IRELAND
July, 2005
Part 2

 



Site Map | Horses for Sale | Breeding/Stallion | About Irish Horses | Working Students | Boarding and Training
Eventing with Phyllis Dawson
The Competition Horses | Team Windchase | Windchase News | Links |
Home




      We were still looking for an appropriate spot for Happy Hour.  We were vaguely following the River Shannon in hopes of finding a nice picnic spot with a view of the water, but sadly to no avail.  Eventually, when hunger got the best of us, we stopped at a layby overlooking Mongan Bog, a huge peat field stretching into the distance.  We had brought some homemade chutney from our B&B that morning, and had stopped at a shop for bread, cheese, crackers and wine.  Thus supplied, we enjoyed a mellow mood and a lovely meal!
     Continuing on, we passed the Lough Ree, a huge inland lake.  We were in search of Rindown Castle , which was shown on our atlas map to be right on the shore of the Lough.  We saw a signpost for it pointing down a country lane; after several winding miles we came to a driveway leading into a farm.  Still following the signposts, we went up the drive, past the farmhouse where the family was having dinner, and out into a cow pasture.  We wandered around aimlessly for a while, driving Christine through the pastures, but could find no trace of Rindown Castle in the fading dusk.  After searching through several private gateways and trespassing shamelessly, we admitted defeat and headed back to the main road.  Perhaps we would try again in the morning!

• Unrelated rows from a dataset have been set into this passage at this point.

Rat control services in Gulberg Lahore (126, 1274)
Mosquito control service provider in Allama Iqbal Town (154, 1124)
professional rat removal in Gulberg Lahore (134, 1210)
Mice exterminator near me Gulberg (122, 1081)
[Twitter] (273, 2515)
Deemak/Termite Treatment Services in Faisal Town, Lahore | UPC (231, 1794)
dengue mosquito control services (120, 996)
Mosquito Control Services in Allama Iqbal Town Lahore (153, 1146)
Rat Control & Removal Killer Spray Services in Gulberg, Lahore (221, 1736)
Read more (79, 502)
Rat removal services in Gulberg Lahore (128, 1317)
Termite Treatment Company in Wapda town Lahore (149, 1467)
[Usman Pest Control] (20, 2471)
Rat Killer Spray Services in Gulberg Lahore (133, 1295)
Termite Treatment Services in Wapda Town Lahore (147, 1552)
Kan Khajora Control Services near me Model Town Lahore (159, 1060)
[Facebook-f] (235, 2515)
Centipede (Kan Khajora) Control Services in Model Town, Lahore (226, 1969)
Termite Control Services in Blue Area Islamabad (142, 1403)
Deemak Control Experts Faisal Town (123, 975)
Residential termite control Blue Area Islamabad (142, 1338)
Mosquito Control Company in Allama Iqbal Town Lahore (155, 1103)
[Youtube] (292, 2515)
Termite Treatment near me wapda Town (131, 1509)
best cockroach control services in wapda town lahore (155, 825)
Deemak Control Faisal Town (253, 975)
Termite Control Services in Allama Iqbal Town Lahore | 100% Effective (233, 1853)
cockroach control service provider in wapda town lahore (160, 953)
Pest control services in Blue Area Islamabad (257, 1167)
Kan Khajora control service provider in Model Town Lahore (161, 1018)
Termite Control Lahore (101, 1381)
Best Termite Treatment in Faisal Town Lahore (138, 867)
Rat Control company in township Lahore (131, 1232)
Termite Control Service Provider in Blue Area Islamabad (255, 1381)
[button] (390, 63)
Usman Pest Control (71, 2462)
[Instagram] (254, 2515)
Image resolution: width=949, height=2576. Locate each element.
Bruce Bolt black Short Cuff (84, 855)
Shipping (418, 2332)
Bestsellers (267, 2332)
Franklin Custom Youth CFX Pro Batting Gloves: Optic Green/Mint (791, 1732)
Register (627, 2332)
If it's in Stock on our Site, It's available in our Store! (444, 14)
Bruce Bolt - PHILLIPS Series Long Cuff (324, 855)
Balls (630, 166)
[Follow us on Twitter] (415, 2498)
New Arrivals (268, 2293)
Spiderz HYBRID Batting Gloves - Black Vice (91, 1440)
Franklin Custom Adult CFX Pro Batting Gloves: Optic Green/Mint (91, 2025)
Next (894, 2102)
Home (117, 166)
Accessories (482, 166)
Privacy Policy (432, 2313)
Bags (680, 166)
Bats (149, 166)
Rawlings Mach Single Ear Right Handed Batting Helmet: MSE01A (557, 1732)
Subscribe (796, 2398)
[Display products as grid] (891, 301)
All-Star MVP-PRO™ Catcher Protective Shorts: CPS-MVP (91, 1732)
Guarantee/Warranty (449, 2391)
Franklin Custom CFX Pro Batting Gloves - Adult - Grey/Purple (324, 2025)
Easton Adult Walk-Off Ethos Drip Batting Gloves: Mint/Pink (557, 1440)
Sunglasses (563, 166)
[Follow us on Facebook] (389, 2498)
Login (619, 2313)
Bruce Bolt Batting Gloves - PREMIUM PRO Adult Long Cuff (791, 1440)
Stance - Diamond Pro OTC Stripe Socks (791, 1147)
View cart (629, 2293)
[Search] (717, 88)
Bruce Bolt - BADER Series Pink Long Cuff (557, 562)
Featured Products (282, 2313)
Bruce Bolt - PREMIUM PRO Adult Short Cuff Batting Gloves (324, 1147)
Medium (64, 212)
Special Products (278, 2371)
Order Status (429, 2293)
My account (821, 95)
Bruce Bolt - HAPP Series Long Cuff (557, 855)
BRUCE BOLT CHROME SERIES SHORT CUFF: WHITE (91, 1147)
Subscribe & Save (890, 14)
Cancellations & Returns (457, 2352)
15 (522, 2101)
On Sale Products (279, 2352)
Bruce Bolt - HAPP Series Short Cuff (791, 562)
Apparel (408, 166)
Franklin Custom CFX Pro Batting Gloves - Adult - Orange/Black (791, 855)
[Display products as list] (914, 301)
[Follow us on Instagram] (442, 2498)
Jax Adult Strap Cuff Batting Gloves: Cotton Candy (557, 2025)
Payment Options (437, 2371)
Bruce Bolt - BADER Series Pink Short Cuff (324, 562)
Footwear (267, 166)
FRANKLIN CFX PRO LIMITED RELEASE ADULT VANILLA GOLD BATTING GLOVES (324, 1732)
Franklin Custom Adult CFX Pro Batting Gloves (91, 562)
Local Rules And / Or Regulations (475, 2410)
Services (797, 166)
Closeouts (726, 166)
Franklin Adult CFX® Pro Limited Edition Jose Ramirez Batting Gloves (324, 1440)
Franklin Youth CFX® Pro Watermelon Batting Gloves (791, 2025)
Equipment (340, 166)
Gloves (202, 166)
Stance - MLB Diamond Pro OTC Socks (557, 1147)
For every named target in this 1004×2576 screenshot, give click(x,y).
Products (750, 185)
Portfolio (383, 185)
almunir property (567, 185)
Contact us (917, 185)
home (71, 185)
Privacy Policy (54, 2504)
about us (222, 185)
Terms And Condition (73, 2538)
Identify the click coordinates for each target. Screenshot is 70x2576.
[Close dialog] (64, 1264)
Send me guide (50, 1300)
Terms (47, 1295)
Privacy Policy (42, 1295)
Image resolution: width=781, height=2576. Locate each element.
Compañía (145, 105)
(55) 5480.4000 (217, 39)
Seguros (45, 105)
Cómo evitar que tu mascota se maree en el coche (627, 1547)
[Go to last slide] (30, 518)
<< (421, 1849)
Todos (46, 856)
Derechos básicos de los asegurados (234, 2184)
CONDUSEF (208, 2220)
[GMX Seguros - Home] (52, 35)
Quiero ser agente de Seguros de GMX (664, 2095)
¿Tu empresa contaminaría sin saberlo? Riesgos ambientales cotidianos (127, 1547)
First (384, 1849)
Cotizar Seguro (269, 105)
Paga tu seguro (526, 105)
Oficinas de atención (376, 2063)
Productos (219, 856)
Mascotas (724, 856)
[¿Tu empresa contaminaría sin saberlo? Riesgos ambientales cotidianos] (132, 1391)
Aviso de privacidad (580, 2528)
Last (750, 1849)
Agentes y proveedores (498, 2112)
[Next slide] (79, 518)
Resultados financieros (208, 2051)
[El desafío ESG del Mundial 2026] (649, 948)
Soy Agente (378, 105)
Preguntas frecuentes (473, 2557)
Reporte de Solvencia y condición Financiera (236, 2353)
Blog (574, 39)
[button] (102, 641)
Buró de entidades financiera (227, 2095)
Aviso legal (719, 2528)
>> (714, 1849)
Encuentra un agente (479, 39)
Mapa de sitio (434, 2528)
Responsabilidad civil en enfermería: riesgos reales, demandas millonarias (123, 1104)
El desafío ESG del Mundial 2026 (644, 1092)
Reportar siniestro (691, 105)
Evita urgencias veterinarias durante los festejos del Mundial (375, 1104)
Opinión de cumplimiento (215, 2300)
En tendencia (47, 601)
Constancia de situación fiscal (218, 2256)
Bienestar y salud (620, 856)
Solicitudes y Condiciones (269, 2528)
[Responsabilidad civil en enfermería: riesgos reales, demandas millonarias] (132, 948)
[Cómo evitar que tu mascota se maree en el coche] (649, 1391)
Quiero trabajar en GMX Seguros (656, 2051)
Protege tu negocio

     Christine continued to make her presence felt.  For instance, if you didn’t fasten your seatbelt immediately upon sitting down, a loud warning beep would start up.  If you didn’t take the hint right away, the car would continue to beep with increasing urgency and volume.  This was not normally a problem, as we DO use our seatbelts, but sometimes you just want to sit down in the car for a minute to read a map, or maybe cross a field to the next gateway without buckling up.  This was not allowed!  Once we decided to experiment and see how long the beeping would continue if we drove without fastening the seatbelts; after several minutes the decibels reached such ear-splitting levels that we were sure the seat ejection button would be the next step, so we surrendered.
     By this point it was nearly dark, and high time to find lodging for the night.  We like to follow our noses and explore, booking a room wherever we end up for the night, without a definite itinerary or advance planning, and this was the policy we used on this trip.  Along about suppertime, we would pull out the map and the B&B guide, figure out where we were, and phone to reserve rooms for the night.  We ended up staying at the Lough Ree B&B, a nice home with a view of the water.

     After we checked in we went for a drive down to the Lough, and at around ten thirty we ended up at Galey Bay .  It was very pretty and very quiet; we watched the swans on the water in the gathering darkness.  We explored what was left of Galey Castle ; it was the remains of an old ruin covered by an ivy tree.

     The next morning we decided not to backtrack for another attempt to find Rindown Castle , but instead headed north and west.  We had a slight delay setting out while Jineen searched for her missing toothbrush; it had been hidden under her bed while we were at breakfast, presumably by leprechauns. 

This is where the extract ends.